■ PROBLEM STATEMENT
For every line in the records below that holds "icon", make a copy.

■ EXERCISE DATA

------------------------------

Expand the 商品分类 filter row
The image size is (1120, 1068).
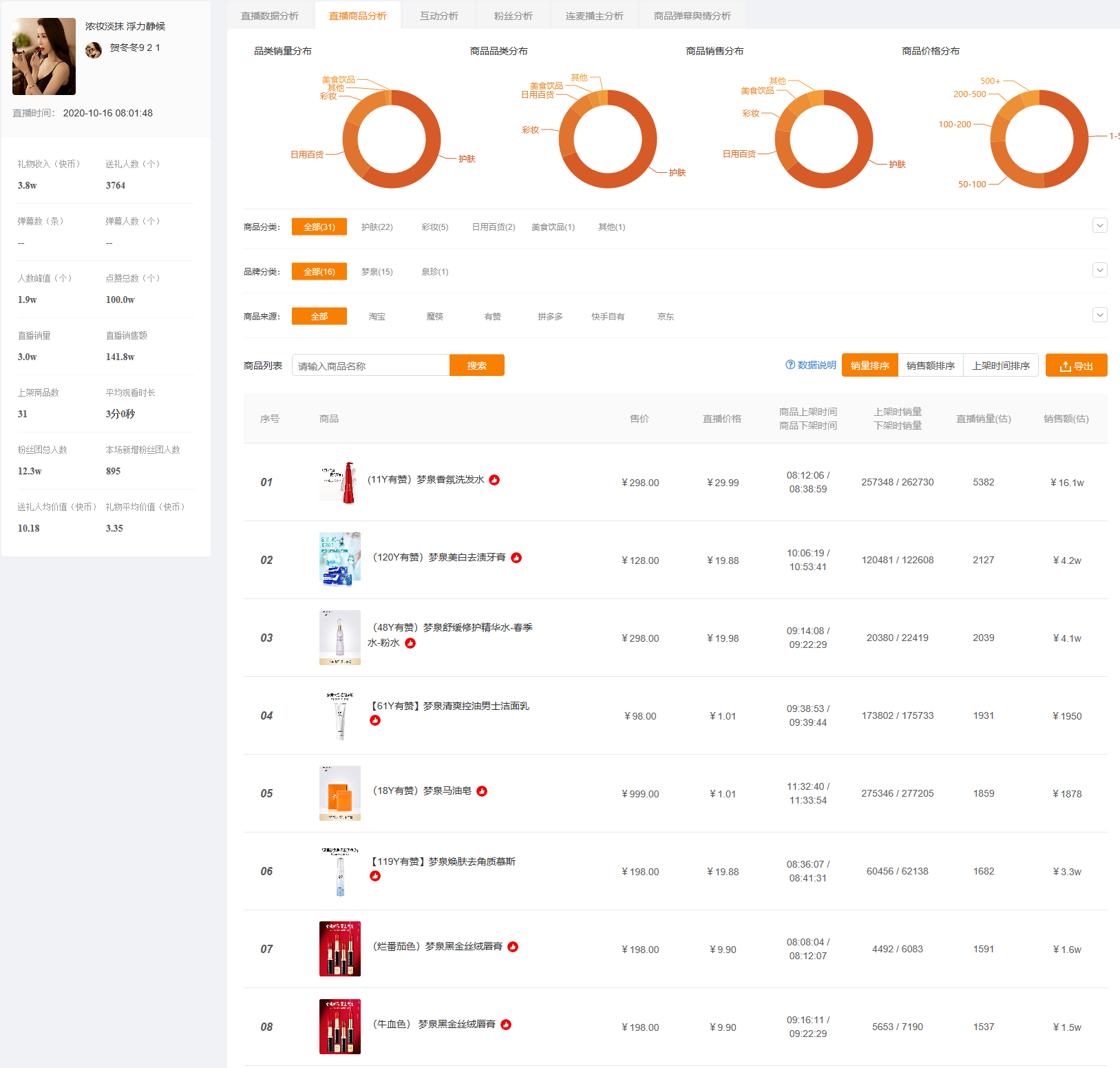click(x=1099, y=226)
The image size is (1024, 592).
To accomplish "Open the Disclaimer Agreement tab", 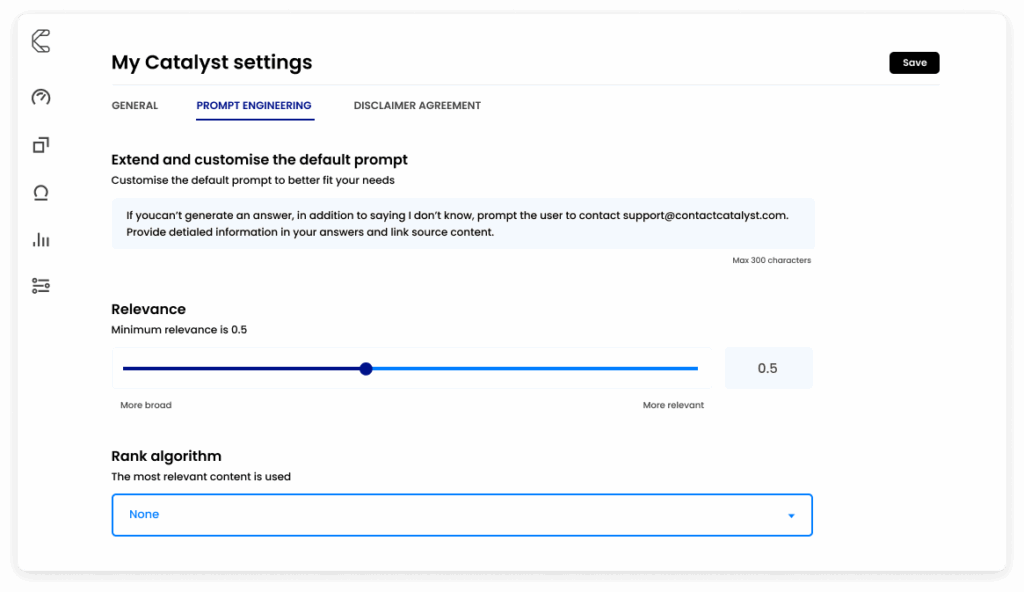I will point(417,106).
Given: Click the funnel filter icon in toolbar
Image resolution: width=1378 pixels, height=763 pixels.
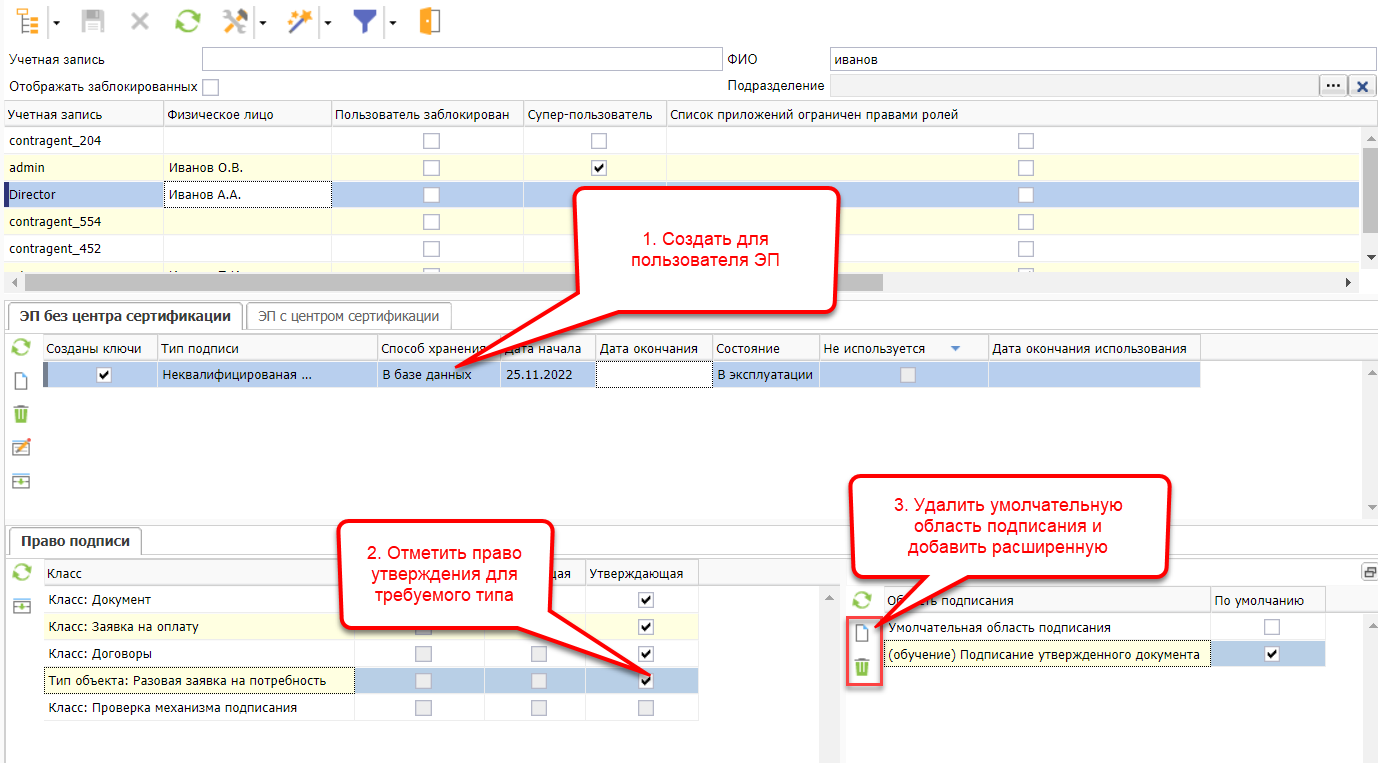Looking at the screenshot, I should pos(365,22).
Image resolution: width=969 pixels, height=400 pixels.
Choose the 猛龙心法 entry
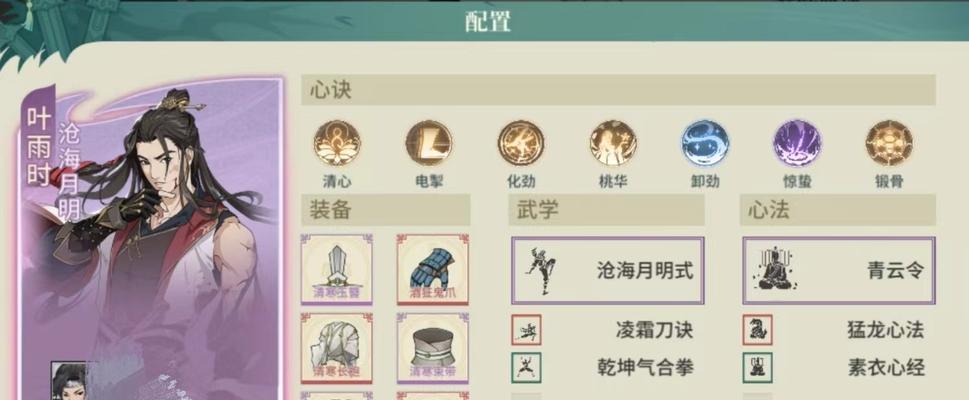[839, 330]
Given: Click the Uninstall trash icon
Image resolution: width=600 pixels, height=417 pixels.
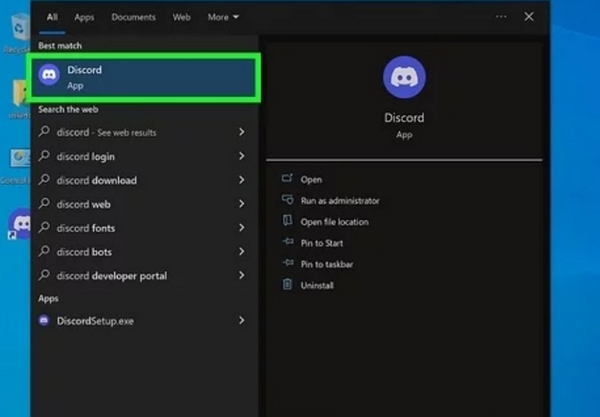Looking at the screenshot, I should [288, 285].
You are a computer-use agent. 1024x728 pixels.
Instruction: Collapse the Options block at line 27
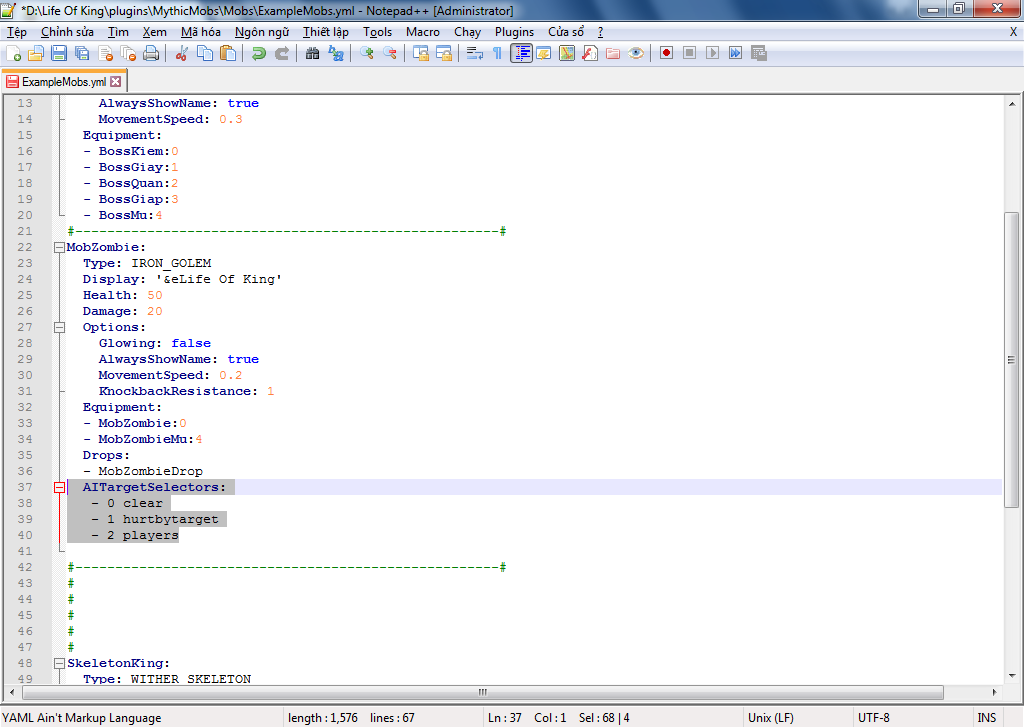click(60, 327)
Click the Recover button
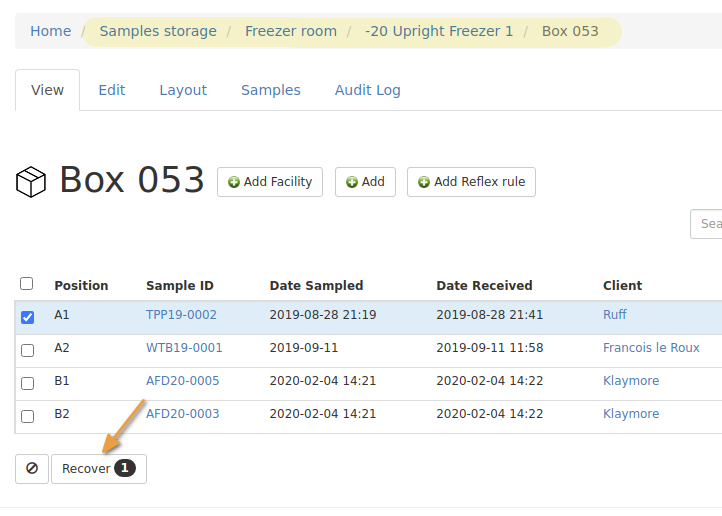Image resolution: width=722 pixels, height=516 pixels. click(x=98, y=468)
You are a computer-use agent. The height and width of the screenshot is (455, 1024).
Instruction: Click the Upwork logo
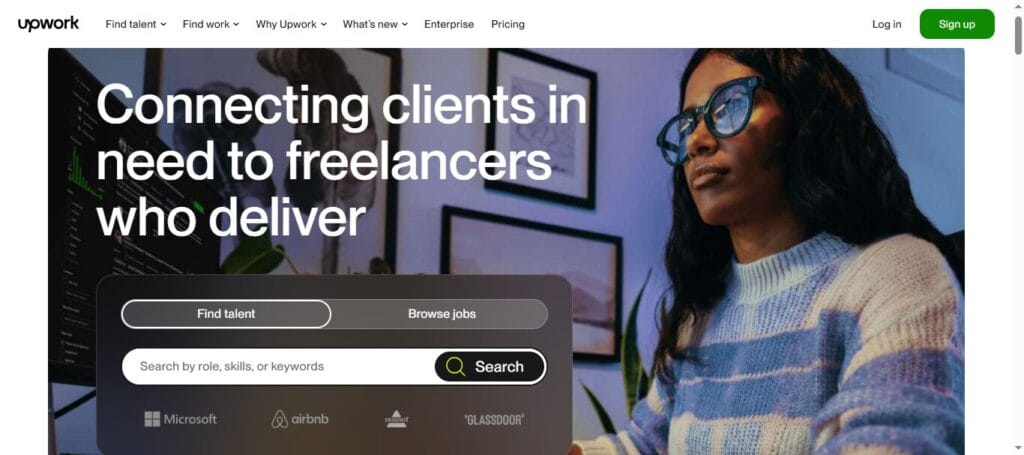click(x=48, y=24)
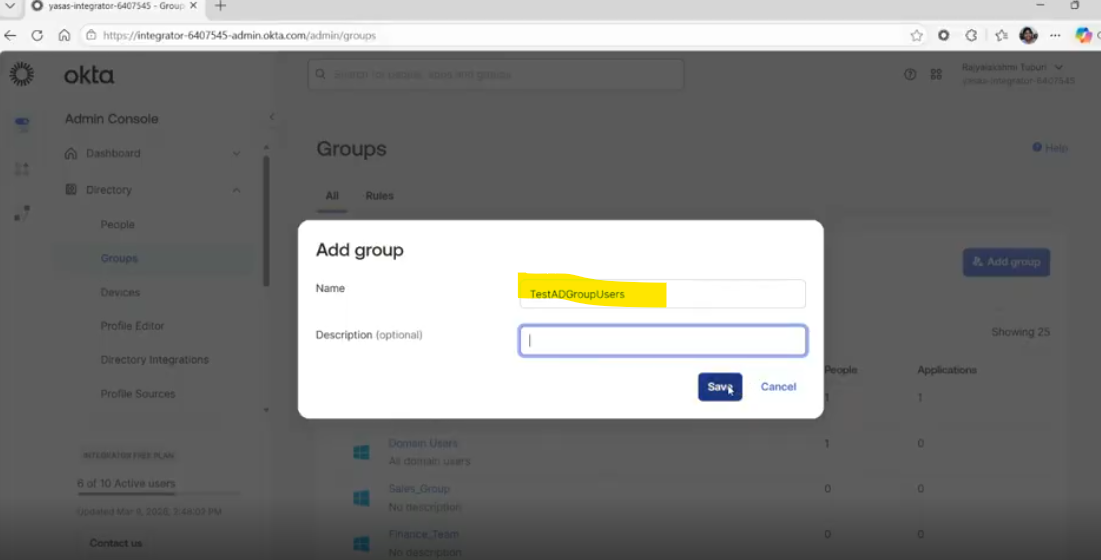
Task: Collapse the Directory section chevron
Action: [x=237, y=190]
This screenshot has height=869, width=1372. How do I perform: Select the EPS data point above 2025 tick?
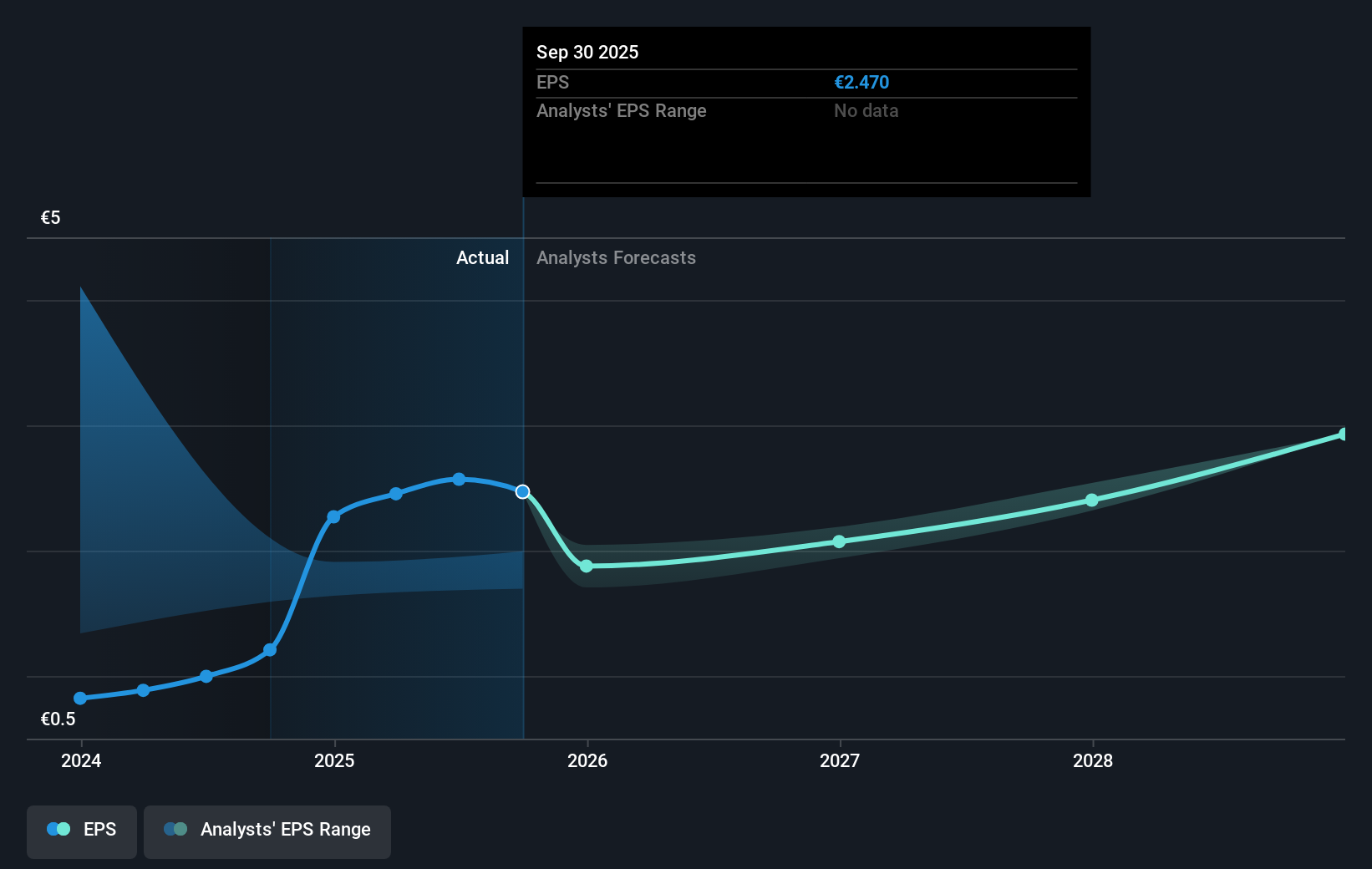[x=333, y=517]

------------------------------

■ OUTPUT FOR THIS TASK
Given: Click the funnel filter icon in toolbar
Given: Click the Uninstall trash icon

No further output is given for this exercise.